Iman sebelumnya diminta oleh Ketua Komisi III DPR Habiburokhman untuk memberi update penanganan kasus Andrie Yunus. Namun, Iman hanya memberikan penjelasan singkat.
“Perkenankan kami menyampaikan perkembangan hasil penyelidikan yang kami lakukan terkait dengan suatu peristiwa hukum yang terjadi dan menimpa Saudara Andrie Yunus,” jelas Iman.
“Pasca kami menerima laporan, selanjutnya kami melakukan penyelidikan. Dan dari hasil penyelidikan tersebut, setelah kami menemukan fakta-fakta dari hasil penyelidikan tersebut. Demikian kami laporkan, pimpinan,” sambungnya.
Andrie Yunus disiram air keras di kawasan Jalan Salemba I, Jakarta Pusat, pada 12 Maret 2026. Saat ini, ia masih menjalani perawatan intensif di ruang High Care Unit (HCU) RSCM Jakarta.

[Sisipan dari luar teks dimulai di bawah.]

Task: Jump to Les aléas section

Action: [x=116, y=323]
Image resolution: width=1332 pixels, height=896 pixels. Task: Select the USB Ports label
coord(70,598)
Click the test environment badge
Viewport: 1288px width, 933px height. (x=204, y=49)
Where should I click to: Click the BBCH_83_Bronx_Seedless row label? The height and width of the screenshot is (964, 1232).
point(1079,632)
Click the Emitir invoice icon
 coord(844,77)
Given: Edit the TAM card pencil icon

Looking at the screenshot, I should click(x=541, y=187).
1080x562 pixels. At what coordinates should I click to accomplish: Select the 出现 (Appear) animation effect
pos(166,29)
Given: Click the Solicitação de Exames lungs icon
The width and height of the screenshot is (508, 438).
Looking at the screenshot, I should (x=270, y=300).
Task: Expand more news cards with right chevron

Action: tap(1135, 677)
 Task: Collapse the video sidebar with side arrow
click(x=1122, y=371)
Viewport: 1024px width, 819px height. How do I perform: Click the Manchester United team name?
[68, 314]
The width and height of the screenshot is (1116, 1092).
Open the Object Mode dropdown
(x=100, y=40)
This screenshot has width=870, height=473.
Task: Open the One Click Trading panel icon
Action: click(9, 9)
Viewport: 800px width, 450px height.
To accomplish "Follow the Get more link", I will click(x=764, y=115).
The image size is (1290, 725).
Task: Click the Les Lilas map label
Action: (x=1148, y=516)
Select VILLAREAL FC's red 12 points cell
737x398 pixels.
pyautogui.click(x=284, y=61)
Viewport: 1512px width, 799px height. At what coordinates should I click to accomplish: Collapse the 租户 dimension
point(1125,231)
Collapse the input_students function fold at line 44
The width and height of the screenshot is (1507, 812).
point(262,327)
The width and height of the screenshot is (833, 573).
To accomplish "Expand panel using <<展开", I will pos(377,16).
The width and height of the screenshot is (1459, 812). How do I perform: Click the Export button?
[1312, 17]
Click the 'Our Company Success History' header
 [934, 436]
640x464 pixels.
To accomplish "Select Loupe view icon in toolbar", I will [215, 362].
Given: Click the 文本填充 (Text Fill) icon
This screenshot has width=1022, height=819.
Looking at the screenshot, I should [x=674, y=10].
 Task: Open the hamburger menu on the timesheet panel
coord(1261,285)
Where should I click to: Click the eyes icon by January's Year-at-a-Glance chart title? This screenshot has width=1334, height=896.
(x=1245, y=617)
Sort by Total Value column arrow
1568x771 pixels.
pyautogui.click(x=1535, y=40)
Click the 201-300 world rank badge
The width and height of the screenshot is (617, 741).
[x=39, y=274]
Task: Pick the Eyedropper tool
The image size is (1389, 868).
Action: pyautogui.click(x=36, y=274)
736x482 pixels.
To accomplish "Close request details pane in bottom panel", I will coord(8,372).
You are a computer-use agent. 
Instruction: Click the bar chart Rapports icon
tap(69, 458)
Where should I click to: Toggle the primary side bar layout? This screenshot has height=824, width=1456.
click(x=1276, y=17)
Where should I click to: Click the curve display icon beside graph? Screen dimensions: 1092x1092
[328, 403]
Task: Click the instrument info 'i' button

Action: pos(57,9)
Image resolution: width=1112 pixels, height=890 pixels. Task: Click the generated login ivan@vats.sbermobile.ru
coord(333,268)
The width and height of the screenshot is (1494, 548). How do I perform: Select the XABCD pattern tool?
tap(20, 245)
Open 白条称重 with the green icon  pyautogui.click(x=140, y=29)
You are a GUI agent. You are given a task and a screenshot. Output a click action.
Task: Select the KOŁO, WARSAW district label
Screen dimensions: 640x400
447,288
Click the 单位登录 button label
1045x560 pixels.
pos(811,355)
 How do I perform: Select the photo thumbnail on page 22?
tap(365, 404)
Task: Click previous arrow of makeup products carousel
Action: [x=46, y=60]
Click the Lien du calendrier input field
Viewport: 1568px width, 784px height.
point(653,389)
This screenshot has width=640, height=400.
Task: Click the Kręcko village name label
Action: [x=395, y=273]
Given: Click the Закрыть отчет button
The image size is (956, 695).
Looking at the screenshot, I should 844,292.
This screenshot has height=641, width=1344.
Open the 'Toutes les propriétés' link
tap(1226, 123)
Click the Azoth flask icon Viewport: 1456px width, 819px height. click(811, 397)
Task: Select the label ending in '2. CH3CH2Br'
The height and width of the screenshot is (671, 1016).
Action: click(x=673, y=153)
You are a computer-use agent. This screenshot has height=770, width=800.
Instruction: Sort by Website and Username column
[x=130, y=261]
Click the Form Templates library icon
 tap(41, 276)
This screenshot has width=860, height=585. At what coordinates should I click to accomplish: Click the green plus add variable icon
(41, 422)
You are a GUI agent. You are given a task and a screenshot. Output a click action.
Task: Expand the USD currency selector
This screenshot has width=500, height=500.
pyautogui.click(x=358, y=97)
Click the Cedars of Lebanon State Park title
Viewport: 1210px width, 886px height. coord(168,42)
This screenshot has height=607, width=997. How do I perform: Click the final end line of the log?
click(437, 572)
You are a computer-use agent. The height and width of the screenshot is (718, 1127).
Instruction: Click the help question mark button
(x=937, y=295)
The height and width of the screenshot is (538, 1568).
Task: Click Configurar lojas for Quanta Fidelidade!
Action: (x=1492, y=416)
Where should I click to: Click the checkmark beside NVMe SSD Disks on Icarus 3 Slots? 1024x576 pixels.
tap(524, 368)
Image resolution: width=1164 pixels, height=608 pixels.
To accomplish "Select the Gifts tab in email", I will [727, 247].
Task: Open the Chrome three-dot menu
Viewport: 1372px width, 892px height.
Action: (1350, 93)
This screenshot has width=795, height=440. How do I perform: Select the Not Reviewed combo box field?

Kejadian tersebut menyebabkan luka bakar kimia mencapai 24 persen yang meliputi wajah, dada, serta kedua lengan. Tim medis juga melaporkan adanya iskemia (kekurangan aliran darah) pada sekitar 40 persen area mata kanan yang menyebabkan penipisan jaringan kornea.
Sejauh ini, Andrie telah menjalani sejumlah tindakan medis, termasuk pembersihan jaringan mati (debridement) dan cangkok kulit. Masa pemulihan total diperkirakan dapat berlangsung hingga dua tahun.
Dalam kasus ini, ada empat anggota BAIS TNI yang telah diamankan karena terlibat penyiraman Andrie. Namun, pihak TNI sampai saat ini tidak menjelaskan motif serta dalang penyiraman terhadap aktivis HAM tersebut.